C’est pourquoi l’action du FLN-ALN s’est caractérisée très vite par la combinaison de la propagande, visant à réaliser la persuasion des « bons » Algériens, et du terrorisme visant à éliminer les traîtres. Comme l’a constaté Mouloud Feraoun, enseignant à Fort National, au cœur d’une région réputée pour son nationalisme très précoce, le maquis avait « gagné la confiance et l’estime de la population kabyle », et lui avait imposé ses propres lois et sentences, particulièrement terribles (égorgement, décapitation, mutilations faciales et sexuelles) avec son consentement initial : « Personne ne condamne les exécuteurs, hormis les parents et les enfants, qui pleurent le mort et tremblent pour eux-mêmes ». La multiplication des exécutions répondant à celles des « forces de l’ordre » faisait que la grande majorité du peuple avait choisi de « mourir en patriote » pour ne pas risquer de « mourir en traître ». Mais peu à peu, observe-t-il en février 1957, « tous ces meurtres finissent par perdre de leur signification première. On se demande si tous ceux qui tombent sont des traîtres. Le doute et la lassitude envahissent peu à peu les consciences, le désespoir cède la place à la colère ». Et pourtant le patriotisme ne disparaît pas : « Tout le monde a choisi de narguer le Français, d’en faire un ennemi afin de ne pas mourir en traître. Mais on continue quand même de mourir en traître afin que les ‘purs‘ se donnent l’illusion d’être vraiment purs, afin que les lâches apprennent à s’aguerrir » [12]. Mais là où le patriotisme n’allait pas encore de soi, on comprend que les exécutions de « traîtres » aient provoqué des désirs de vengeance, conformément aux valeurs traditionnelles de la société indigène fondée sur la solidarité familiale et lignagère.

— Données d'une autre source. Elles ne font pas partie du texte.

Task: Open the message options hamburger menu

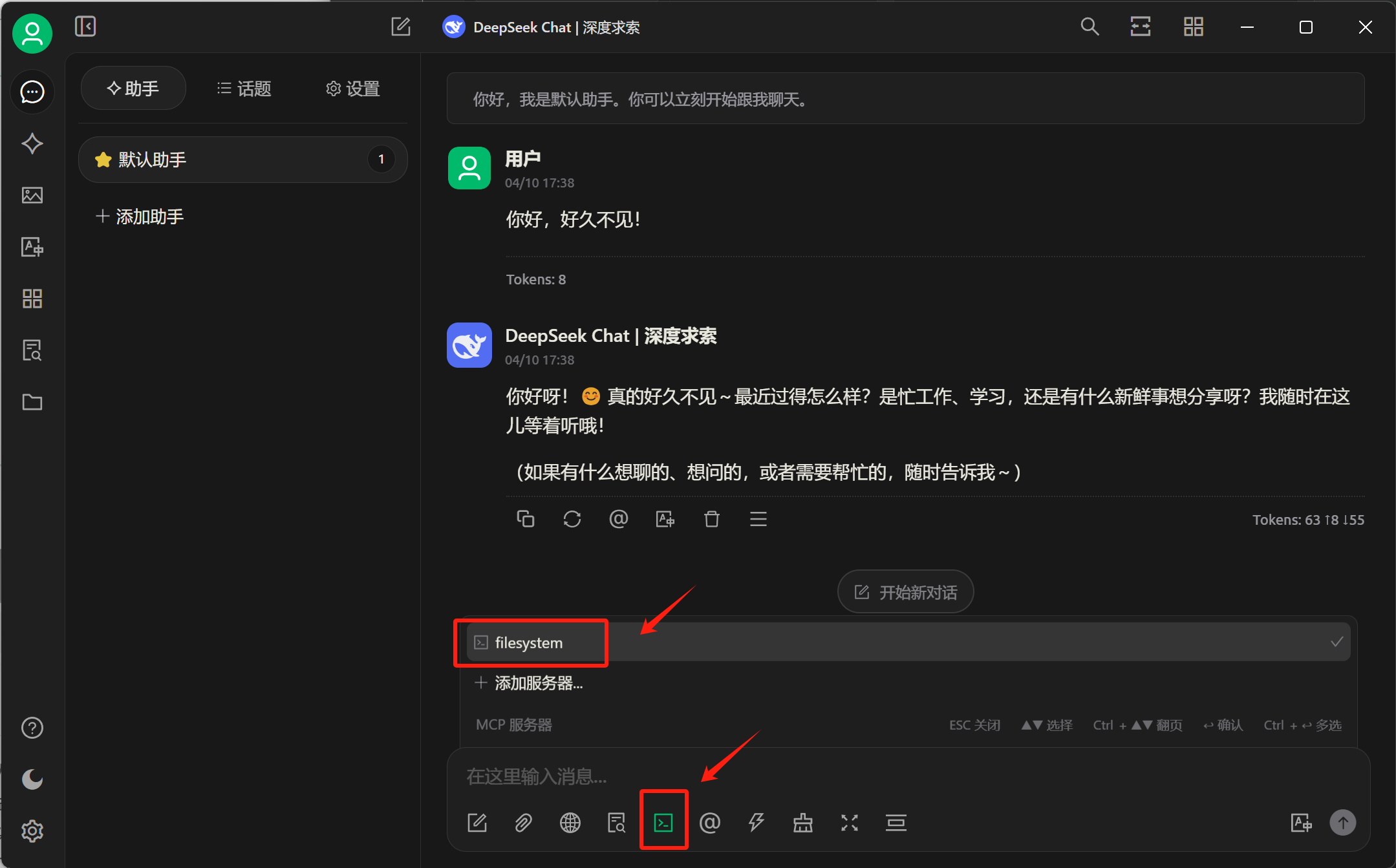Action: point(758,519)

Cependant, cet enchaînement de châtiments et de vengeances risquait de couper en deux la société algérienne et d’affaiblir la guerre de libération nationale en provoquant une guerre civile. Et c’est sans doute ce qui a conduit le FLN-ALN à systématiser ses attaques contre les Français, non seulement les militaires mais aussi les civils français d’Algérie, afin de provoquer des représailles aveugles qui auraient pour effet de généraliser le désir de vengeance au profit de l’insurrection.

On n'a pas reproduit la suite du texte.